[Begin]

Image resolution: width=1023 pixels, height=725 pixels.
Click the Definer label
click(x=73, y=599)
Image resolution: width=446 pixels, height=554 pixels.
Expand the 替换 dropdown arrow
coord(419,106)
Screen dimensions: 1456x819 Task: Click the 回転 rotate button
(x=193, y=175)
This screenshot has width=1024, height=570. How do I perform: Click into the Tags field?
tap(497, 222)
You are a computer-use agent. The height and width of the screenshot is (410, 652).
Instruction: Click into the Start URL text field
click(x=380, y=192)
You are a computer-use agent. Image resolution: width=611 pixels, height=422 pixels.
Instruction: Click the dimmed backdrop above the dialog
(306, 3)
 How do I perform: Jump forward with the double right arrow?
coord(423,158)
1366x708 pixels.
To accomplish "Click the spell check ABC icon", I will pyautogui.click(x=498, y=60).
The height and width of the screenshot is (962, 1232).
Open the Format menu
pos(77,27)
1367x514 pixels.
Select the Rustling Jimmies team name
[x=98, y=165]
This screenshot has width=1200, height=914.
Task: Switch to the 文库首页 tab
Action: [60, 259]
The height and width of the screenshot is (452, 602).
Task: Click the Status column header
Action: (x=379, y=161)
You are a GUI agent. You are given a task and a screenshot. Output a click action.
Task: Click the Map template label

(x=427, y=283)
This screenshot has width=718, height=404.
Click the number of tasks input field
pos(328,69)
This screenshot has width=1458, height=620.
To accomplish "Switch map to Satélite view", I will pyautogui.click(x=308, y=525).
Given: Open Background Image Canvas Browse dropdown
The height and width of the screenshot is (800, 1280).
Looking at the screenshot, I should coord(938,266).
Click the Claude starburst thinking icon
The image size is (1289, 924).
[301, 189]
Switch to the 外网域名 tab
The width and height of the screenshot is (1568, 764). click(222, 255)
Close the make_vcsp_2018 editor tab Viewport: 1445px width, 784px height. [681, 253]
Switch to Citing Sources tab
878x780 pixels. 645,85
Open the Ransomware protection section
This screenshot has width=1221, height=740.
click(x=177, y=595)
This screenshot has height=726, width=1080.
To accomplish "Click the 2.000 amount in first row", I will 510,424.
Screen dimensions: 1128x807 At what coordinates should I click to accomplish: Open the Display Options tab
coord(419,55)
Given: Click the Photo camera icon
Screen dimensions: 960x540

[End]

Task description:
Copy out each line of the entries above that contains the string "resolution". Treat uppercase and lowercase letters as different.

Finished answer:
Image resolution: width=1023 pixels, height=725 pixels.
Image resolution: width=446 pixels, height=554 pixels.
You are a computer-use agent. Image resolution: width=611 pixels, height=422 pixels.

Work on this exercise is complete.